Durang’s plays are remarkable for their absurdist approach to the important questions of modern philosophy, for their hilarious disregard for social conventions and traditional sexual roles, and for their uncompromisingly bleak assessment of human politics and society. As early as the satirical travesties he produced in college, Durang’s abiding themes have been suffering and paternalism. The cutting edge of his humor is his insistence on the commonplaceness of suffering in the world. His plays are populated by archetypal sadists and victims, and the comedy is usually cruel (as the audience is made to laugh at the exaggerated and grotesque misery of the characters) and nearly always violent; death, suicide, disaster, and murder are never too far away in typical Durang slapstick. In a note accompanying the publication of The Nature and Purpose of the Universe, the writer explains that the violence of the play must appear simultaneously vicious and funny, demanding that performers make the audience sympathize with the victim and yet feel sufficiently “alienated” (in the sense of Bertolt Brecht’s “alienation effect”) from the theatrical action to be able to laugh at it. Presiding over the sufferers is a figure of authority, always coldly detached and frequently insane, who “explains” the suffering with banal truisms taken from philosophy, religion, and pop psychology, while in fact he or she acts as the instrument of the oppression and mindless malice.
Fear and insecurity are the principal components of Durang’s comedy of paranoia. While his plays are repeatedly criticized for not being positive and for not suggesting any remedy to the problem of human evil, they are in fact relentlessly moral, fueled by a profound sense of outrage at the crimes against human dignity. Like Eugène Ionesco, Joe Orton, and Lenny Bruce, Durang attempts to shock the audience out of its complacency through the use of vulgarity, blasphemy, violence, and other forms of extremism. If his endings seem less than perfectly conclusive, and if his characters seem to be no more than cartoons, still, underneath all the madcap and sophomoric nonsense is a serious and humane plea for tolerance, diversity, and individual liberty. The object of the writer’s most satirical attacks is the incompetent guardian, a sometimes well-intentioned but always destructive figure of patriarchal authority who appears in many different guises: parent, husband, teacher, analyst, hero, nanny, doctor, author, and even deity. This figure embodies for Durang all the evil elements of human nature and social hierarchy.
The Idiots Karamazov
Durang’s drama of the mid-1970’s, the plays that grew out of his college exercises at Yale, is chiefly parodic and yet contains kernels of the preoccupation with suffering characteristic of his later works. The Idiots Karamazov, which he wrote with Innaurato, is a musical-comedy travesty of the great Russian novelists of suffering, Fyodor Dostoevski and Leo Tolstoy. The principal character, Constance Garnett, is the translator, an older woman who uses a wheelchair and is attended by a suicidal manservant, Ernest. In Durang and Innaurato’s version of Dostoevski’s The Brothers Karamazov, the holy innocent and idiot savant Alyosha becomes a pop music star, and the “Great Books,” along with other academic pretensions to cultural importance, are thus trivialized as commodities in a money-and-glitter-oriented enterprise.
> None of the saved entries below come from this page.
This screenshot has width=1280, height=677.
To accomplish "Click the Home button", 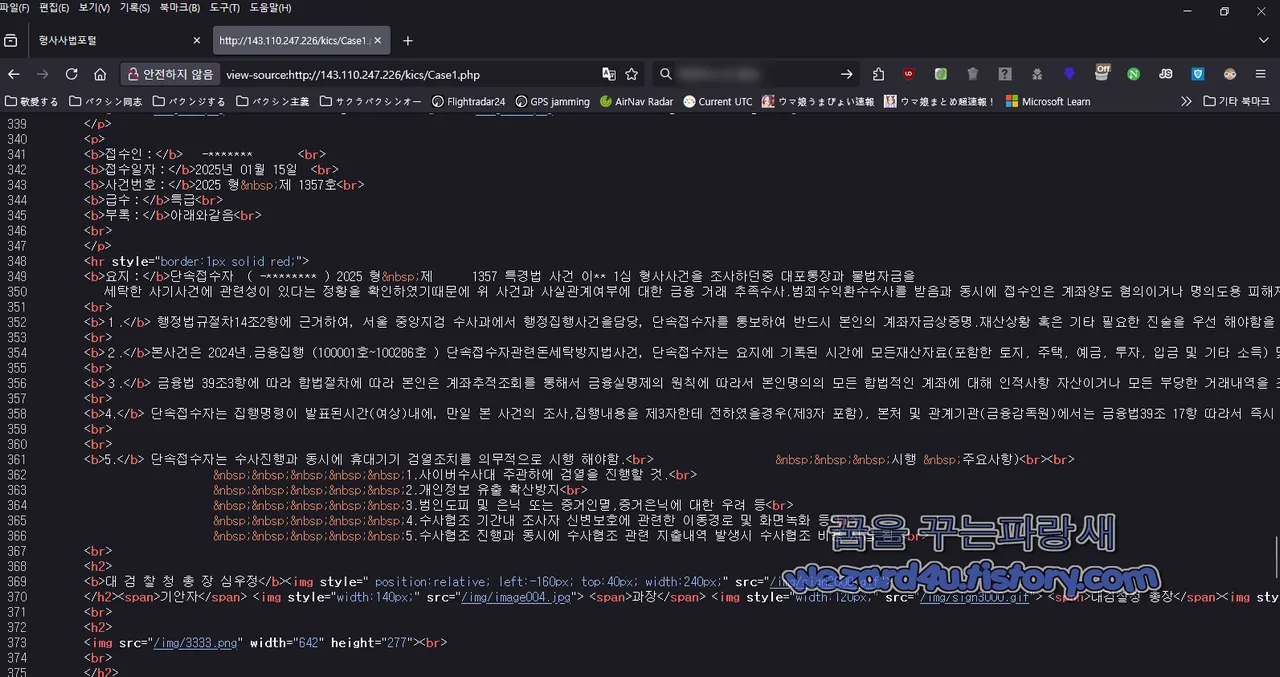I will click(x=100, y=74).
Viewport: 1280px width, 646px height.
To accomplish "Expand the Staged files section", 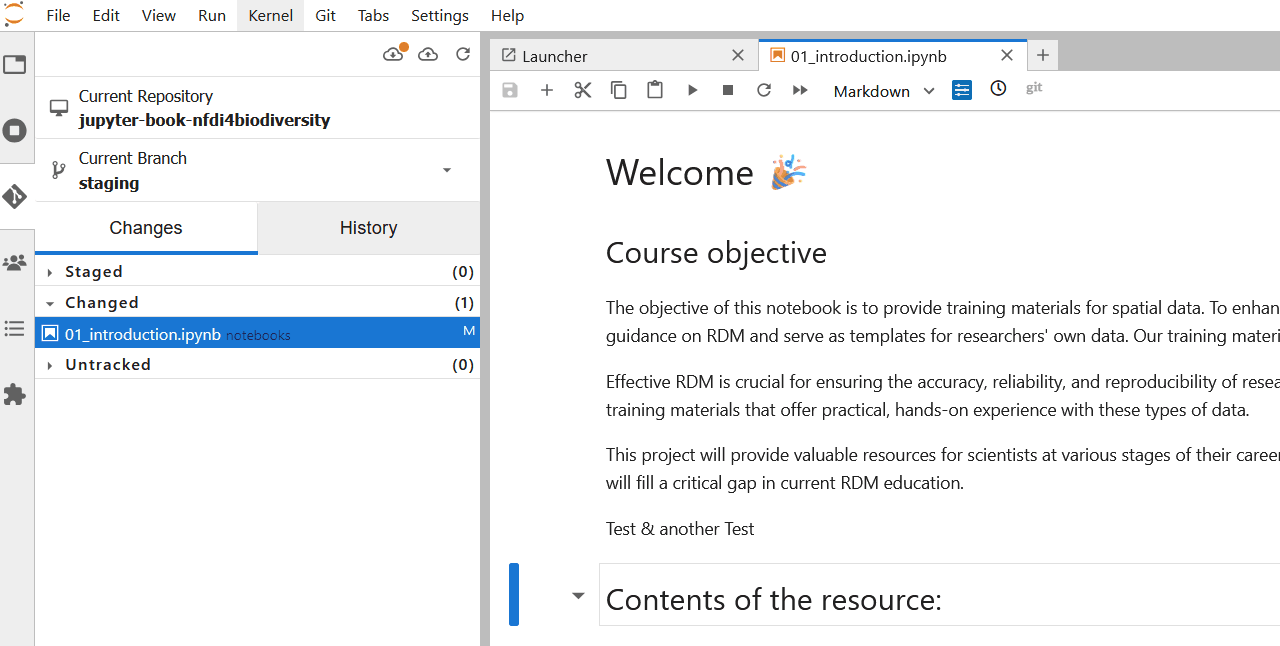I will pos(51,272).
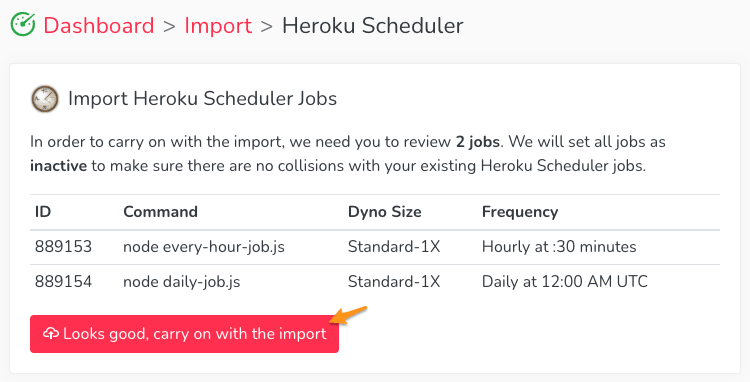This screenshot has height=382, width=750.
Task: Go to the Import breadcrumb link
Action: click(x=218, y=25)
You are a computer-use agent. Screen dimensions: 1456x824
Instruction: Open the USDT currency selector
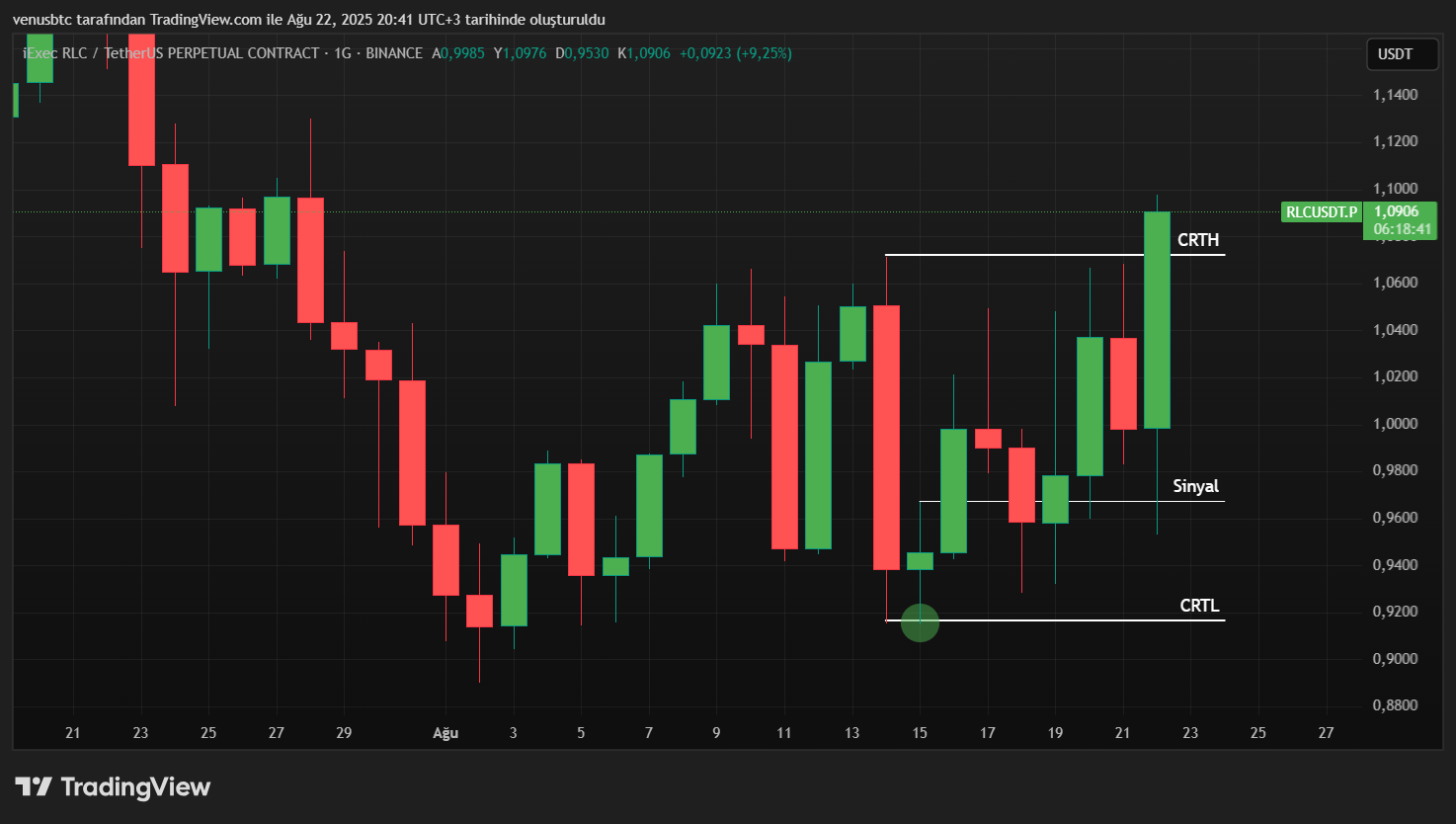point(1395,54)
A History of the American Film
Durang ridiculed Hollywood and motion pictures in A History of the American Film, a 1976 musical that opened on Broadway in 1978. The five principal characters are caricatures based on familiar Hollywood types. Loretta (as in Loretta Young) is the long-suffering and lovingly innocent heroine. Jimmy (as in James Cagney) is the tough guy, part hoodlum and part romantic hero. Bette (as in Bette Davis) is the vamp, a vindictive but seductive figure who enjoys nothing more than making Loretta suffer. Hank (as in Henry Fonda) is the strong and silent all-American good guy, who eventually turns psychotic. Eve (as in Eve Arden) is the ever-present true friend, who covers up her own sexual frustration with dry witticisms and hard-boiled mottoes. True to its title, the play satirizes the gamut of Hollywood kitsch, including jabs at Birth of a Nation (1915), The Grapes of Wrath (1940), The Best Years of Our Lives (1946), Psycho (1960), Who’s Afraid of Virginia Woolf? (1966), and Earthquake (1974). On a deeper level, the play exposes the American film industry as a manufacturer of glamorous façades for real-life misery and fear.
The Vietnamization of New Jersey
In The Vietnamization of New Jersey, Durang takes on the legitimate theater itself. Using David Rabe’s controversial Vietnam-era satire...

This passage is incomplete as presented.